With these improved results, it is of little surprise that the amount of dimension reduction decreases through extending DEIM. Where standard DEIM sees a dimension reduction of 92.99% from the original 44,664 beats, each of the extensions yields a reduction by 85.98% on the DS2 data set. This, however, is a direct result of constructing the algorithm to detect up to 2k class representatives rather than stopping at k. While some classes are over-represented in our selected subsets, as pointed out in looking at the sample beats in Fig. 2, the distinctions made between different morphologies within a given clinically-defined class may be of benefit in developing clinical decision support tools such as automated cardiac event prediction algorithms.

5.2 Letter Recognition Data Set results

Because the initial motivation in extending DEIM was to be able to handle class detection in the case where the number of classes is likely to exceed the rank of the matrix, we also test the performance of extended DEIM on the Letter Recognition Data Set described by Frey and Slate (1991) and available through the UCI Machine Learning Repository (Dua & Taniskidou, 2017). Again, since there are only 16 derived features for each letter image, the rank of the corresponding data matrix must be no greater than 16, making it necessary for the use of an extension if a DIEM-type approach is going to have a chance of identifying a set of representative features from all 26 classes (or letters). As with the MIT-BIH Arrhythmia Database, we perform parameter selection on the training half of this letter recognition data. The class detection results are shown in Fig. 4, displaying how many of the 26 letter classes are missed in the application of DEIM and each E-DEIM variation. Because these E-DEIM results are also insensitive to the choices of $\tau $ tested (the largest values in $\hat{{\mathbf {r}}}$ remain greater than the tested extension thresholds), we again only present the results for the corresponding SVD truncation tolerances. We see from these results that the number of missed classes across all four evaluated methods generally decreases as $\theta $ decreases to $10^{-2}$, where DEIM$_{S}$ misses 17 classes, DEIM$_{{\mathbf {r}}_1}$ misses 12 classes, DEIM$_{\ell _1}$ misses ten classes, and DEIM$_{coh}$ misses seven classes. Notice that for $\theta = 0.5$, DEIM$_{coh}$ performs just as well as standard DEIM. It is worth noting here that for this truncation tolerance, the resulting low-rank SVD approximation has rank one; hence, any attempt to compute the coherence between the rows of ${\mathbf {V}} \in {\mathbb {R}}^{m\times 1}$ and $\hat{{\mathbf {V}}} \in {\mathbb {R}}^{(m-1)\times 1}$ will preclude the selection of an additional index in the restarted DEIM step due to the fact that elements of ${\mathbb {R}}^1$ are collinear.

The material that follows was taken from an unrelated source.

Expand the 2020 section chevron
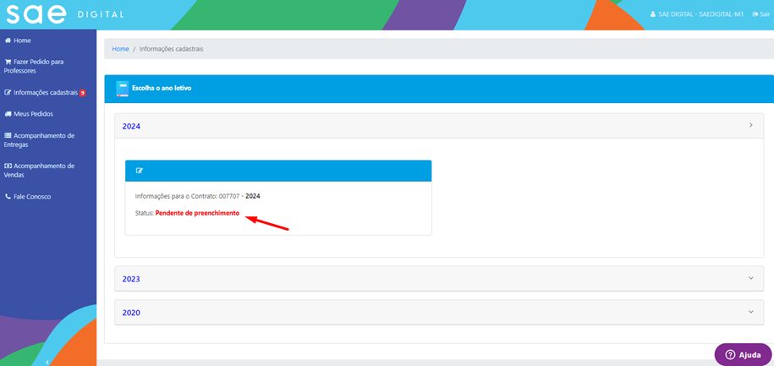Viewport: 774px width, 366px height. [x=750, y=312]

Given the results from Fig. 4, we fix $\theta = 10^{-2}$ and $\tau = 10^{-4}$ in applying the different DEIM implementations to the letter recognition test set and obtain the results in Table 4. This table shows the number of missed classes for each tested method along with its corresponding dimension reduction. As with the MIT-BIH results in Table 1, the results on the left in Table 4 correspond to methods selecting only k indices and methods on the right correspond to the methods selecting 2k indices, where, for $\theta = 10^{-2}$, the resulting k-value is 16. From this table, we again see E-DEIM methods outperform standard DEIM in class detection. The role of the “memory” residual appears to be more important for class detection in this data set, with both E-DEIM$_{\ell _1}$ and E-DEIM$_{coh}$ missing fewer classes than E-DEIM$_{{\mathbf {r}}_1}$.

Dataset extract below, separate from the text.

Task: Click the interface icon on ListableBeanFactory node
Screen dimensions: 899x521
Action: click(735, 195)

In comparing DEIM and E-DEIM to the other methods discussed here, the results in Table 4 show that the use of leverage scores is ill-suited for this data set as the only classes identified for $k = 16$ correspond to the letters J, M, N, Y, and Z, and extending the method to allow for the selection of $2k = 32$ representatives yields only the added representation of the letter Q. k-medoids, on the other hand, performs slightly better (on average) than DEIM$_S$ and E-DEIM$_{coh}$, with DEIM$_{rand}$ producing average results that are between those of k-Med$_E$ and E-DEIM$_{coh}$. It is important to note, however, that all classes in this data set are well-represented; hence, the randomness in both the initialization of k-medoids and the selection of indices for DEIM$_{rand}$ might actually help in class detection in this setting where it did not appear to help as much in analyzing the unevenly distributed ECG data. While we are able to compute the average number of missed classes for both of these techniques in generating the results for Table 4, a question that might follow from applying these repeated experiments in a truly unsupervised setting without knowledge of any labels is: How do we know which experiment’s indices should be trusted? It is this question along with the k-Med$_{E}$ and DEIM$_{rand}$ improved detection of no more than 0.2 classes (on average) that make the deterministic E-DEIM$_{coh}$ an appealing alternative in this scenario.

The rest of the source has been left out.